- TEXT SECTION -
⟨
The Work & Pensions Committee launches a new inquiry into whether and how far the pension freedom and choice reforms are achieving their objectives and whether policy changes are required. This work will follow up an inquiry by the Committee shortly after the reforms were introduced in 2015.

For many people the choice of what to do with their pension savings in preparation for retirement will be the biggest financial decision they ever make. This inquiry has a wide scope, taking in the current picture of what people are doing with their retirement savings and how they chose their paths, the information and guidance available, and the way the pension product market is working.

Concerns about scams

One of the major concerns about the new freedoms is the potential for fraudsters to target people thinking about accessing or moving their pension pots. Police data show that
over £43 million of people's retirement savings have been lost to fraud since the policy was announced.

Recently the Pension Regulator warned that their anti-scammer “kitemark” is being used fraudulently by scammers and the Department for Work and Pensions has brought forward proposals for further anti-scam measures. The Committee is keen to hear of people's experiences with scammers, and what might be done to prevent these potentially devastating losses.

Saving decisions and guidance

Research indicates that people are making their pension choices without the support available, increasing the risk that they will not get the best value from their savings. Of people aged 55 and over and planning to retire in the next two years, just 7% used the free and impartial Pension Wise guidance service.

Market research for the Financial Conduct Authority found that early access of pension pots has become the ‘new norm' and that most who do so take a ‘path of least resistance', with low levels of shopping around.

Nest, the state-backed workplace pension scheme, recently expressed concerns that its millions of members may be at risk of running out of money, be hit by high charges or pay additional tax as a result of inadequate support structures being in place.

Call for evidence

The Committee invites written evidence on any or all of the following by Monday 23 October 2017, including recommendations for improvements in each case:

  • What are people doing with their pension pots (including defined benefit pension entitlements) and are those decisions consistent with their objectives? Is there adequate monitoring of the decisions being made?
  • Are people taking proportionate advice and guidance and if not, why not? Are people adjusting behaviour in response to advice and guidance?
  • To what extent will pensions dashboards enable consumers to make more informed decisions about their retirement savings? What are the remaining obstacles to their creation and success and how should those obstacles be overcome?
  • Is Pension Wise working? If not, how should it be reformed? Are there any implications for the proposed creation of a new single public financial guidance body?
  • Are there persistent gaps in the advice and guidance market and what might fill them? Is automated advice and guidance filling gaps as expected?
  • Is there evidence of product market competition resulting in cheaper, clearer or a wider products for consumers? Are people switching from their pension provider in accessing their pots? Is an adequate annuity market being sustained?
  • Are the Government and Financial Conduct Authority taking adequate steps to prevent scamming and mis-selling?
  • Are the freedom and choice reforms part of a coherent retirement saving strategy? To what extent is it complimentary to or undermined by other policies? 

Chair's comments

Rt Hon Frank Field MP, Chair of the Committee, said:

"Pension freedom and choice liberated savers to choose what they wanted to do with their own money. This was welcome, but as with any radical reform it important to monitor its practical effects closely to ensure it is working as envisaged. In this case it is vital that adequate support ensures people are equipped to ensure they don't make decisions they subsequently regret.

I am particularly concerned that savers are more vulnerable than ever to unscrupulous scam artists. This policy must not become the freedom to liberate people of their savings."
⟩
- WRITTEN EXERCISE A -
Render every line of the Block 1 rows as a Markdown table with the columns Line no. and Row line, numbering each line and leaving out blank lines. Omit the pictures.

- DATA SUPPLIED -
⟨
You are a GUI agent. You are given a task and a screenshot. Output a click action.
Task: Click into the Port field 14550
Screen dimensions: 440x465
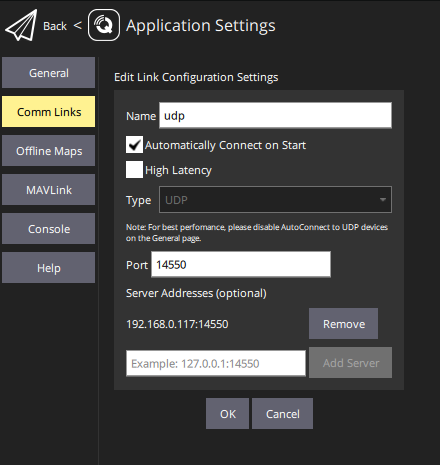241,264
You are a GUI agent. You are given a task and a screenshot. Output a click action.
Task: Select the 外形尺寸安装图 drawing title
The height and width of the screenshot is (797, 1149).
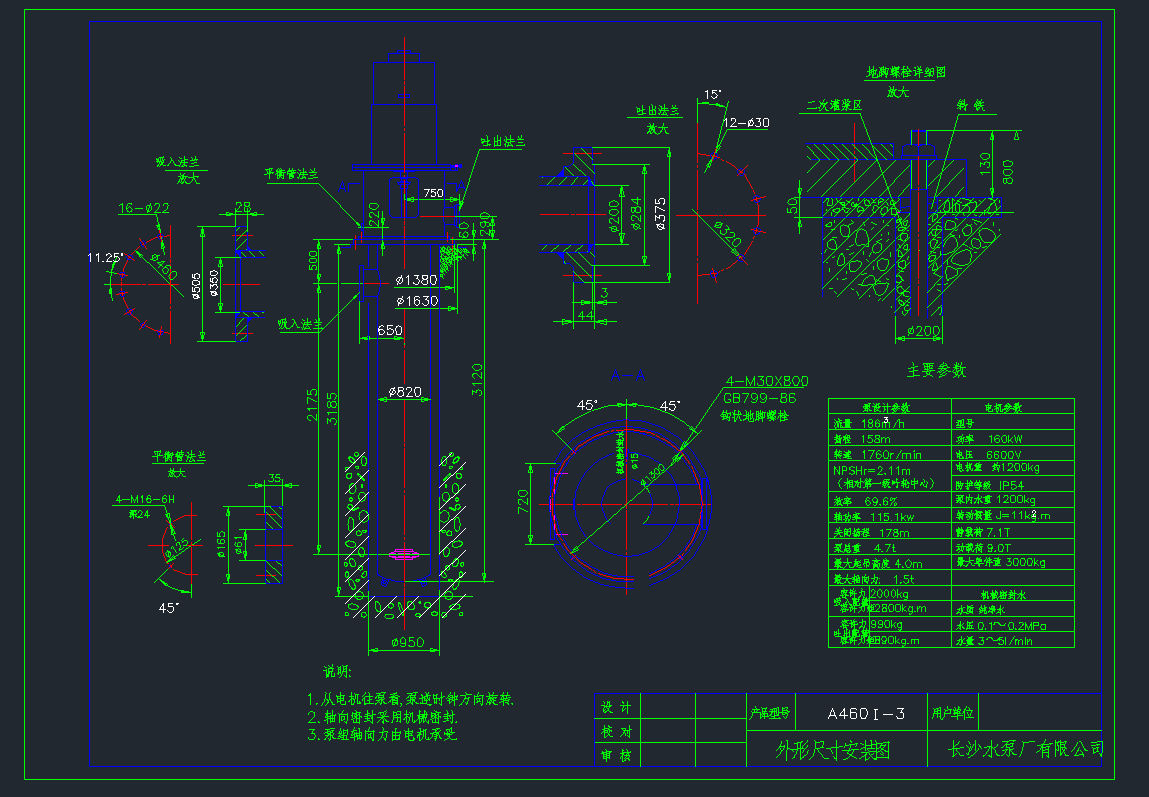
⟩
- WRITTEN EXERCISE B -
Switch "written evidence" to "written submissions" in the inquiry announcement, then give everything from "The Committee invites" down to "decisions being made?".

- WORKED ANSWER A -
| Line no. | Row line |
|---|---|
| 1 | You are a GUI agent. You are given a task and a screenshot. Output a click action. |
| 2 | Task: Click into the Port field 14550 |
| 3 | Screen dimensions: 440x465 |
| 4 | 241,264 |
| 5 | You are a GUI agent. You are given a task and a screenshot. Output a click action. |
| 6 | Task: Select the 外形尺寸安装图 drawing title |
| 7 | The height and width of the screenshot is (797, 1149). |

- WORKED ANSWER B -
The Committee invites written submissions on any or all of the following by Monday 23 October 2017, including recommendations for improvements in each case:

  • What are people doing with their pension pots (including defined benefit pension entitlements) and are those decisions consistent with their objectives? Is there adequate monitoring of the decisions being made?